Setelah itu Wabup dan rombongan bertakziah ke rumah keluarga almarhum Akhmat Dalfaldi Baihaqi yang tinggal di Jalan Kartini II RT 5 RW 2 Kelurahan Sidokumpul Sidoarjo. Ucapan yang sama juga disampaikan Wabup Cak Nur kepada orang tua almarhum.

"Tabah, sabar dan ikhlas dipesankan kepada seluruh orangtua korban," kata dia.

Dalam kesempatan tersebut Cak Nur mengimbau kepada masyarakat untuk melarang putra putrinya bermain di sungai.

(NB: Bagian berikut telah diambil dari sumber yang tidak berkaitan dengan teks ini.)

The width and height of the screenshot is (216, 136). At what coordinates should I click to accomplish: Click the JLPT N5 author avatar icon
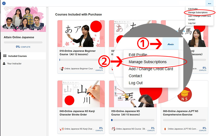165,129
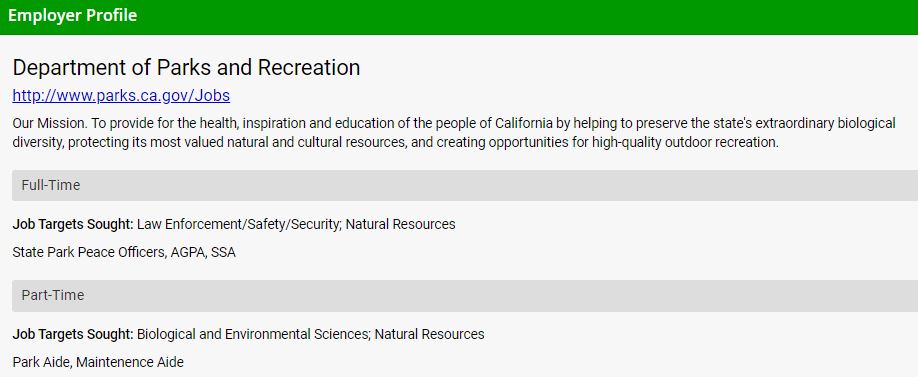Select the Department of Parks and Recreation heading

pyautogui.click(x=186, y=68)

"Apalagi di musim hujan sekarang ini yang membuat sungai meluap dan berarus deras. Kejadian seperti ini diharapkan jadi pelajaran bersama bahwa bermain di dekat sungai bisa sangat berbahaya," ujar dia.

Seperti diberitakan sebelumnya tiga siswa SMPN 5 Sidoarjo tewas tenggelam saat bermain di Sungai Pucang. Peristiwa tersebut terjadi Rabu sore, 12 Februari 2020. Ketiganya hanyut terseret derasnya arus Sungai Pucang saat berenang.